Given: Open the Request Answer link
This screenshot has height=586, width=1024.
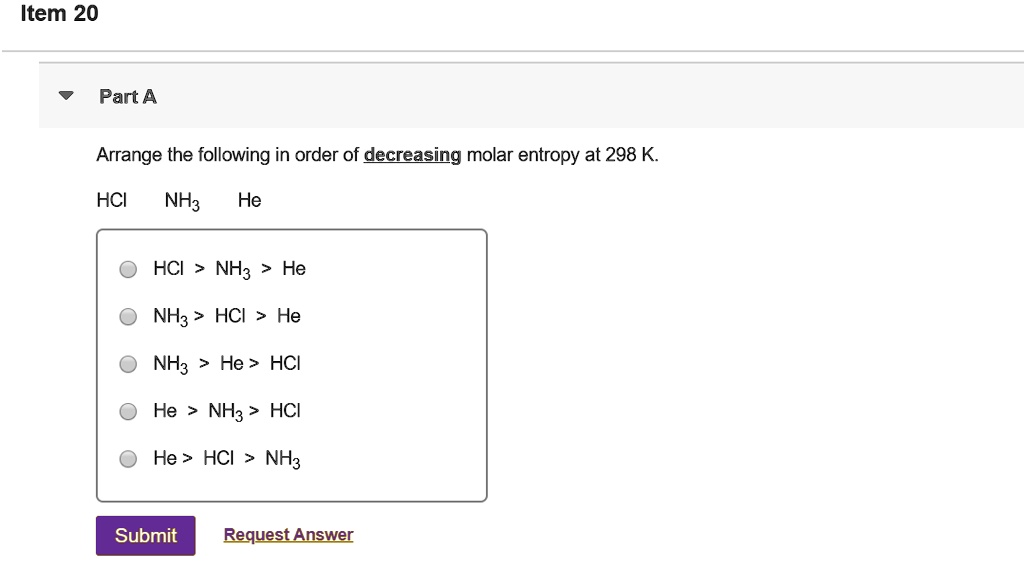Looking at the screenshot, I should [x=287, y=534].
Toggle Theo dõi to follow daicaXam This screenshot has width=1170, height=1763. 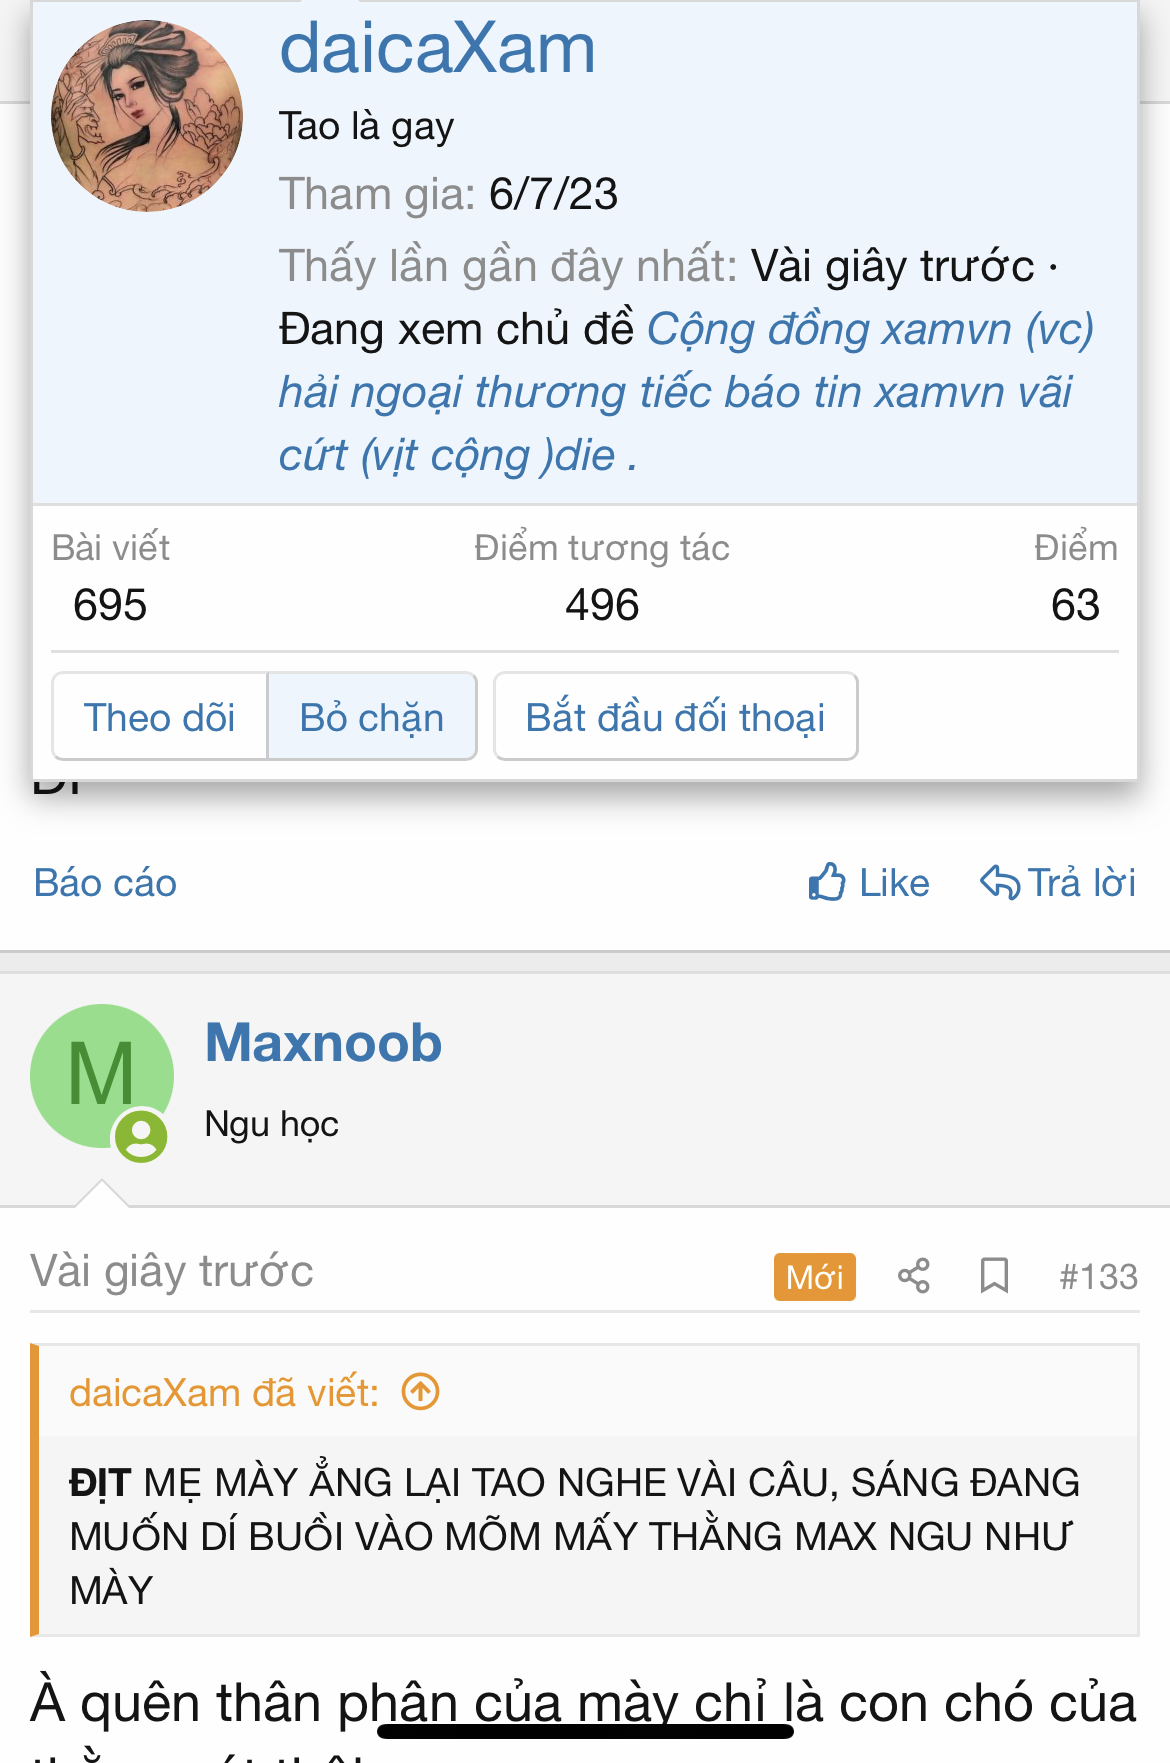pyautogui.click(x=160, y=717)
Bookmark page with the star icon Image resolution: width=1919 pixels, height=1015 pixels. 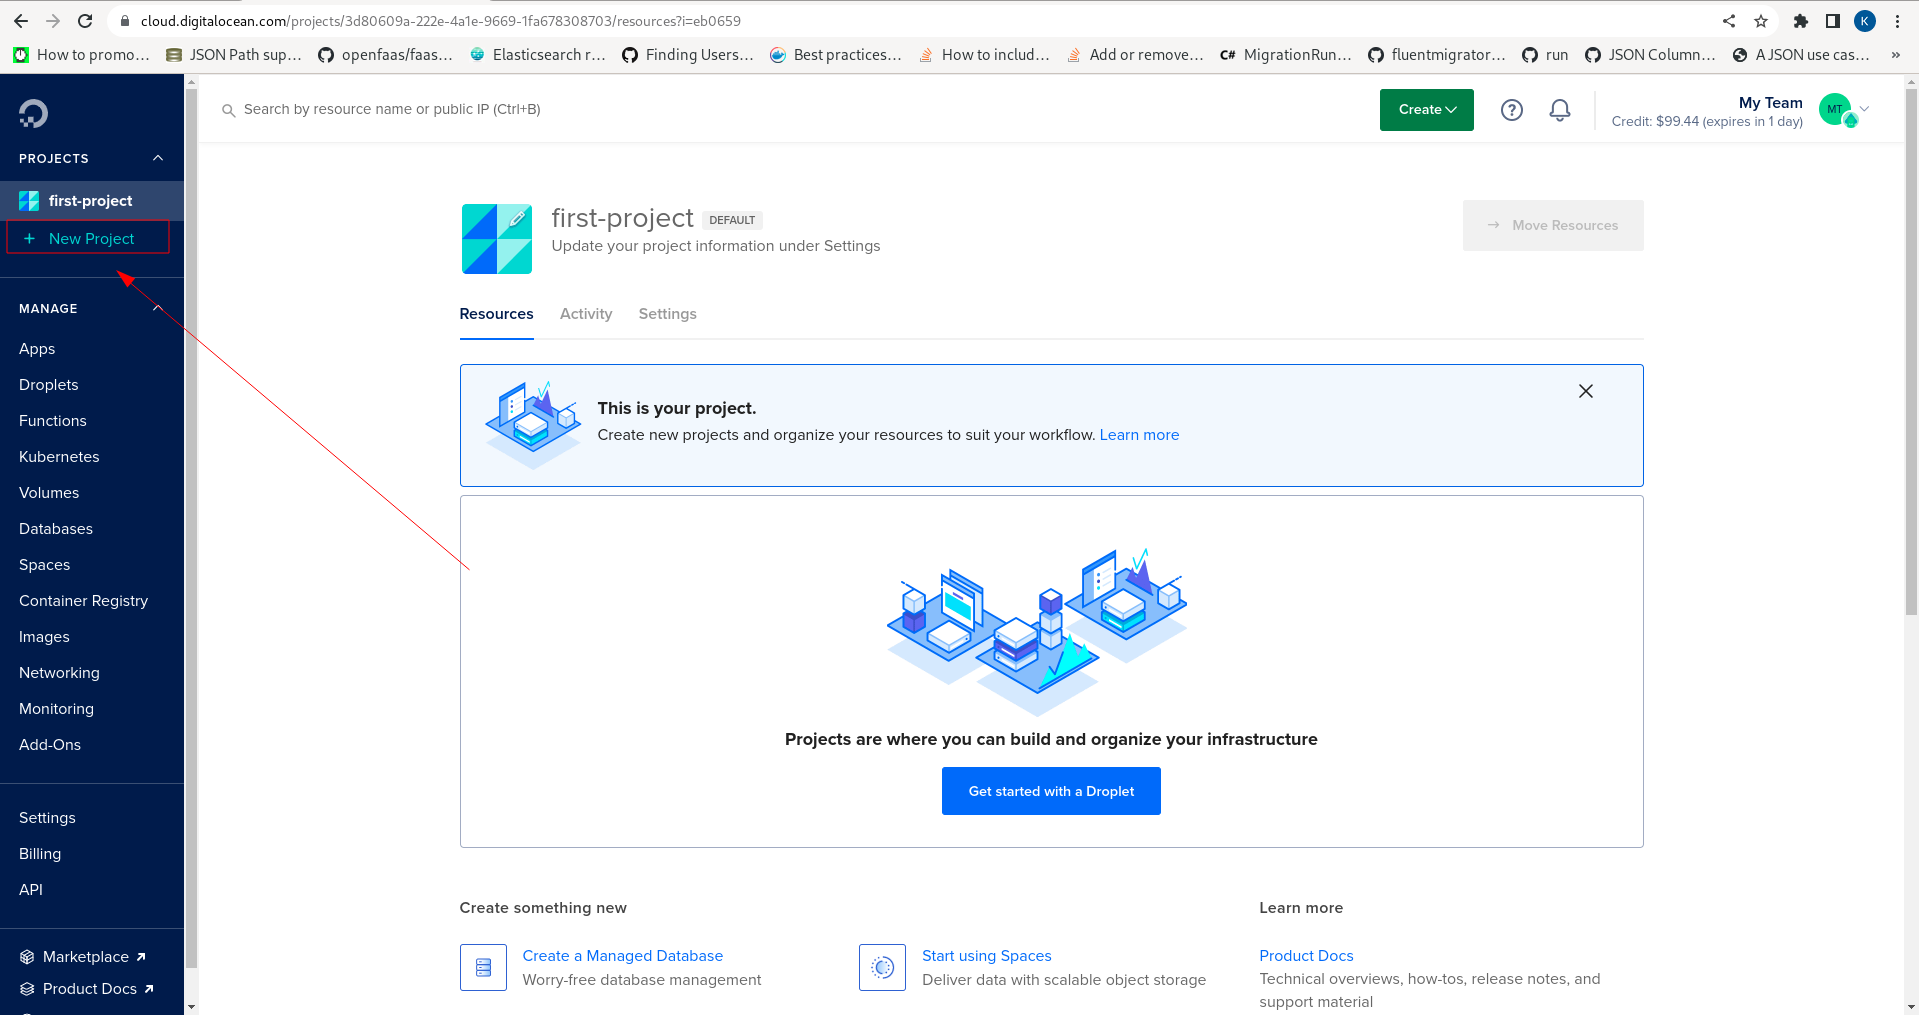coord(1761,21)
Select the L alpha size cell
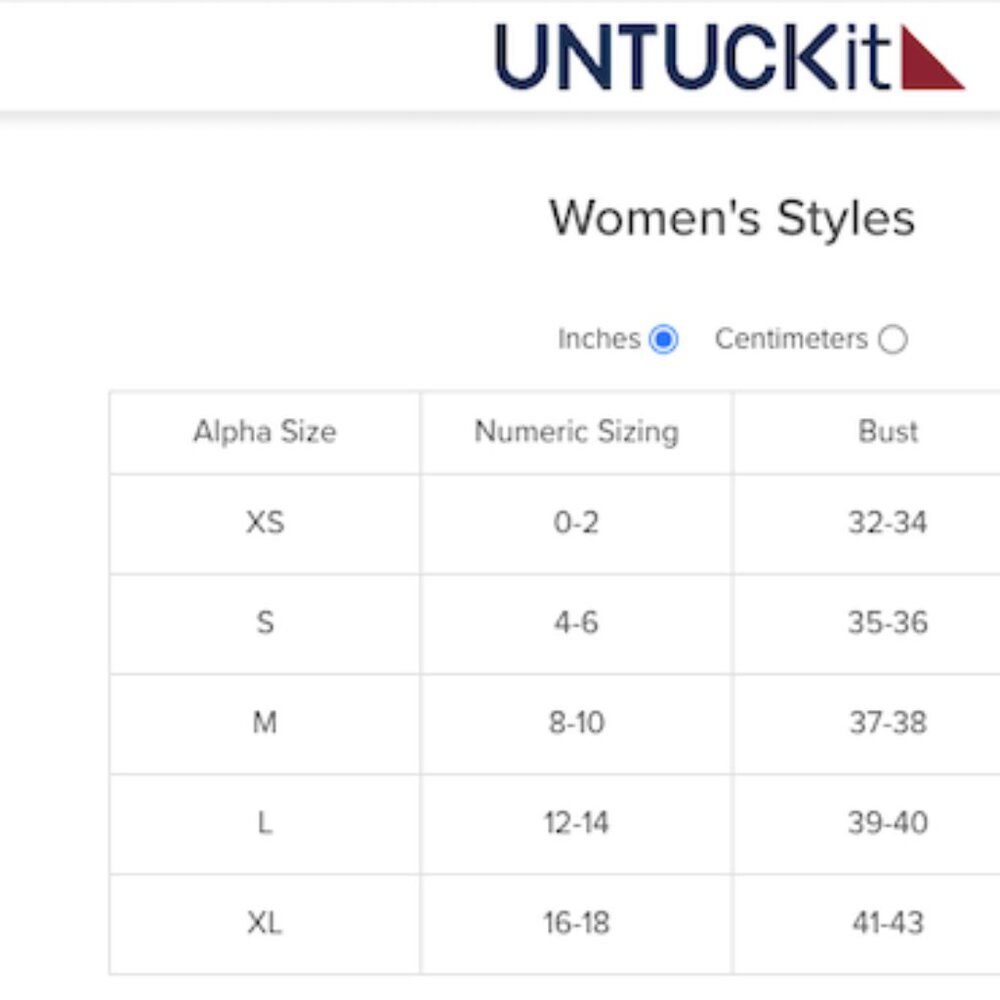The height and width of the screenshot is (1000, 1000). point(265,823)
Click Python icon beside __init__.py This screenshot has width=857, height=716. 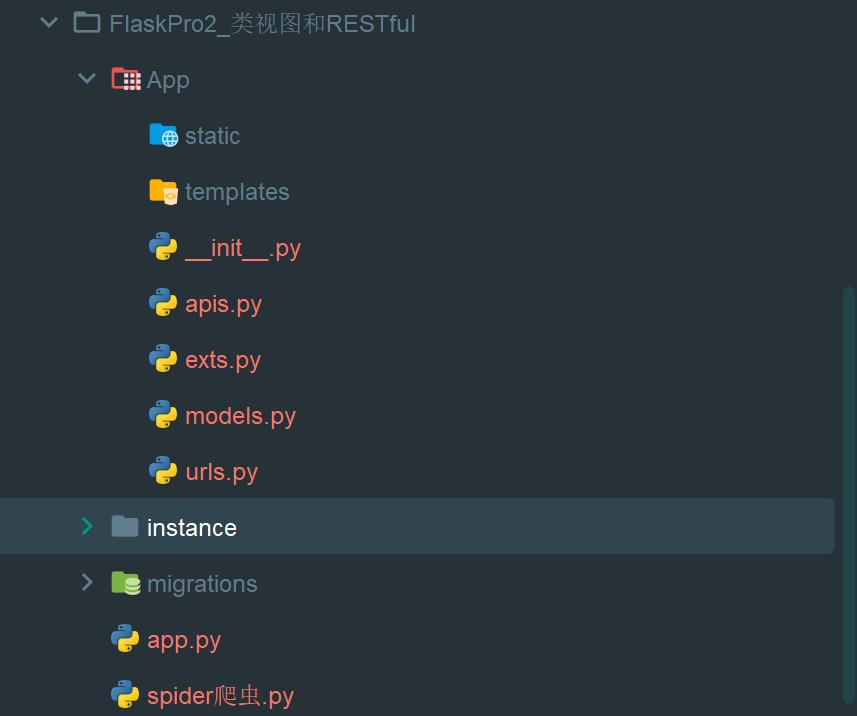[x=163, y=248]
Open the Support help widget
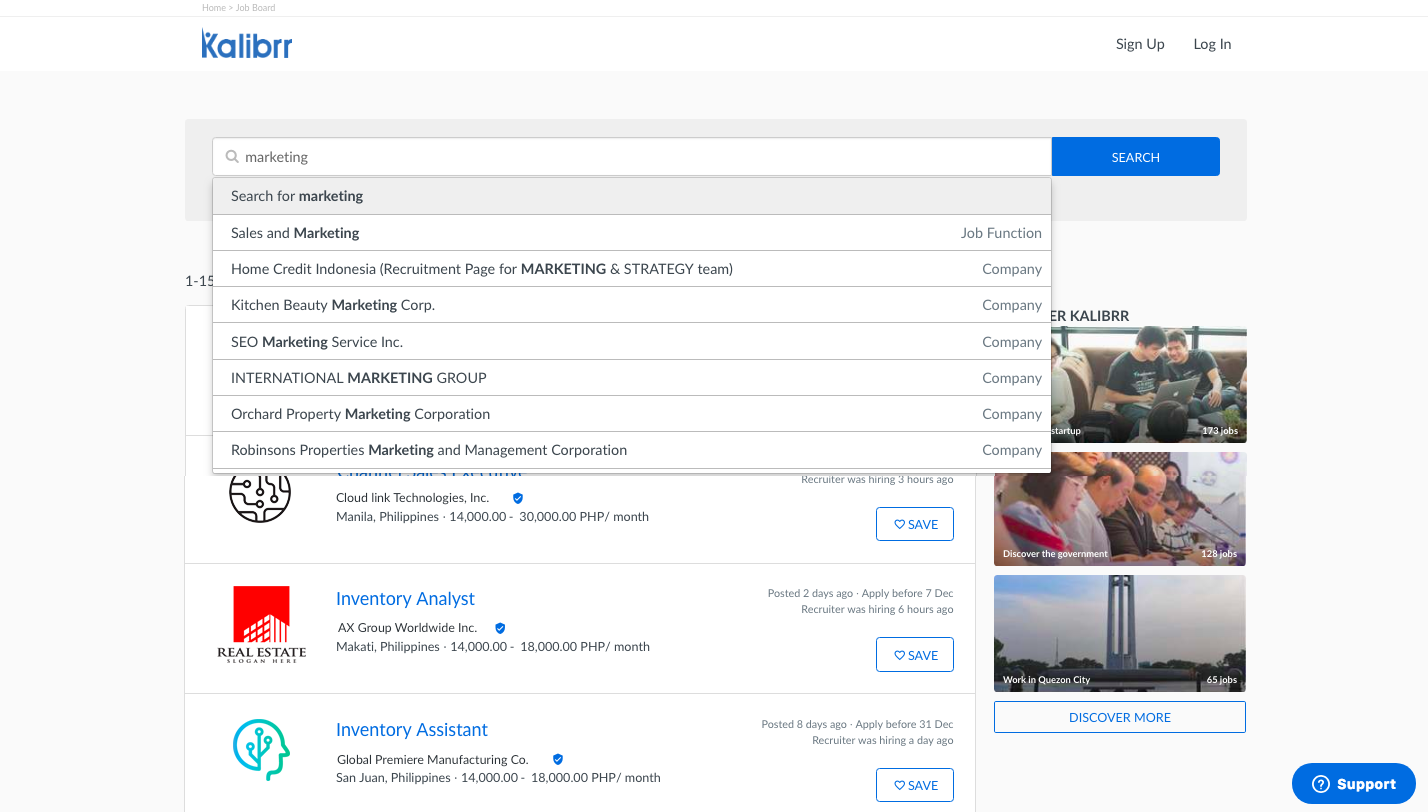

------------------------------------------------

What is expected:
Extract from the data every line where "Open" shows up.

Response area:
Given: Open the Request Answer link
Open the Support help widget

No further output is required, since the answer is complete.